[Viewpoint] Bracing for a new Northeast Asia
Japan is increasingly taking a backseat to China, which will put Korea in a tough position going forward.
The statistics bureau of Japan’s Ministry of Internal Affairs and Communications is conducting a national census in the country. Japan compiles population data every five years, and the current effort marks the nation’s 19th census.
The government has launched a large-scale promotional campaign this time around, as it is the first census since the country’s population began to decline.
A Japanese daily newspaper recently examined the changes in the national census over the years, focusing on how the government’s slogans for each effort reflect the social landscape of the time.
This year’s slogan, which revolves around the idea that the census is a “self-portrait of Japan that all the people draw together,” illustrates the country’s diminishing power as it grapples with a low birthrate and an aging population.
While the census serves as a way to get a grasp on Japan’s current population dynamics rather than a method for assessing the nation’s vigor, its slogan this year certainly lacks energy and spirit compared with those from the 60s and 70s, when the country underwent a rapid growth spurt.
The slogan for the 1960 census focused on how the effort was the “basis and power behind the development of the nation,” while the theme in 1970 was that the census would “pave the way to the future for 100 million Japanese.”
But we don’t have to dig up dusty old documents about census slogans to see how much things have changed in Japan. It’s evident in so many other ways.

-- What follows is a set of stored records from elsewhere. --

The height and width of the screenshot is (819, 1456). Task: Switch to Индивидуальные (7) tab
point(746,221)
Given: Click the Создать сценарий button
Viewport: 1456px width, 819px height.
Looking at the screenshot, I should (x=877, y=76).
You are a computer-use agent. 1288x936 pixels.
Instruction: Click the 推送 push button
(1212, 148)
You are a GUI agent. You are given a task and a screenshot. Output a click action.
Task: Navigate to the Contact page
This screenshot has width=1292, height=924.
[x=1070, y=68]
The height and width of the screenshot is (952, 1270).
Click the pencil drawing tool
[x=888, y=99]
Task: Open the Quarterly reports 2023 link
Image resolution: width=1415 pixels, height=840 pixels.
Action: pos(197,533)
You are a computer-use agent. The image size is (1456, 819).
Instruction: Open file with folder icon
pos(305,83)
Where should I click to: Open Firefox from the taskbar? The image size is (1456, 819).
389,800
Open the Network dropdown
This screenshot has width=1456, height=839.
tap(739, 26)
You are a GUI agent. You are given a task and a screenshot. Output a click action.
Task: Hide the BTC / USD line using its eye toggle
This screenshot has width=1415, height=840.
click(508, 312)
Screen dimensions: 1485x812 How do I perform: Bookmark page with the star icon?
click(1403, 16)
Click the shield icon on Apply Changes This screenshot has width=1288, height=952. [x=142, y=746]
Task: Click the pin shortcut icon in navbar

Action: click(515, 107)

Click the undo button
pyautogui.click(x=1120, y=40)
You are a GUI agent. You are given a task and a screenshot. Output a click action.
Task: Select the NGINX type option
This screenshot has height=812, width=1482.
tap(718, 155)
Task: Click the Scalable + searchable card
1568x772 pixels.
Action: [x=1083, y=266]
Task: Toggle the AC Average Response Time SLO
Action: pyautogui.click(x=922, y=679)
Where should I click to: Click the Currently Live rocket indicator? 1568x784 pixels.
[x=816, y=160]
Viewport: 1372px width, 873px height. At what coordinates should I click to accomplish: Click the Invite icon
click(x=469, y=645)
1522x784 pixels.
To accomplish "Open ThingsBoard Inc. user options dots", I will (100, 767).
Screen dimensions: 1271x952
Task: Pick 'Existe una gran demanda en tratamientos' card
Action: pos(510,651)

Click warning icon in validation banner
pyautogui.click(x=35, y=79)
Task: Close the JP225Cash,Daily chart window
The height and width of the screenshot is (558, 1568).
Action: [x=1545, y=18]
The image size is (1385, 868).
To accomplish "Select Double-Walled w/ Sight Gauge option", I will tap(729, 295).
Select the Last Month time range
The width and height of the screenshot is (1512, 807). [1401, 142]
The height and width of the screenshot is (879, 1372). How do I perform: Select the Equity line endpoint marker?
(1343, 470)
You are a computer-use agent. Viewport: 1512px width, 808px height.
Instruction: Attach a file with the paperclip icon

The 1964 Summer Olympics in Tokyo provided Japan with an opportunity to make a huge leap on the world stage, while the 1980s saw the country’s major corporations begin to dominate global markets. The good times came to a screeching halt in the early 1990s, when the country entered into a prolonged economic slump that continues to this day.
Average wages of workers at private companies have dipped for two years in a row, and the country’s pride took a huge hit when leading Japanese carmaker Toyota announced massive recalls involving millions of vehicles over the past year and found itself exposed to numerous investigations and lawsuits.
Japan suffered another blow this year when China surpassed it to take its spot as the second-largest economy in the world. In the second quarter, China’s gross domestic product amounted to $1.3 trillion, surpassing Japan’s total of $1.2 trillion. Many global corporations moved their regional headquarters out of Tokyo long ago to set up new Asian bases in bustling metropolitan areas in China such as Beijing and Shanghai.
The latest diplomatic row between Tokyo and Beijing over the Senkaku Islands, known as the Diaoyu Islands in China, has added to Japan’s woes.
Japan arrested the captain of a Chinese fishing boat on charges of obstruction of public duty after the vessel collided with two Japanese patrol ships. It then released the captain without even putting him on trial.
Tokyo essentially surrendered to increasingly powerful Beijing.
Russia, of course, fully supported China. But the United States - a traditional ally of Japan - did not criticize China too harshly.
The discord between Tokyo and China triggered by the incident goes far beyond the level of old territorial disputes. It signals that China has begun to pursue a reorganization of the regional order in Northeast Asia in earnest.
After the incident, it began to dawn on Japanese citizens that all the government’s talks about the friendly relationship between Japan and China doesn’t necessarily hold water in reality.
Conservatives have said it is delusional to think that Japan’s relationships with its neighboring countries will improve just because the country’s new prime minister refrained from visiting the Yasukuni Shrine. Some lawmakers released a statement suggesting a permanent stationing of Japan’s Self Defense Forces in the Senkaku Islands. Such an extreme move might lead to a struggle for regional hegemony.
Japan still is a very powerful and influential country that Korea cannot ignore. But, tucked between two giants, Korea needs to contemplate how it can survive as China and Japan clash. It will be too late if we start planning after the balance of power in the region has already been decided.
*The writer is the Tokyo correspondent of the JoongAng Ilbo.
Translation by the JoongAng Daily staff.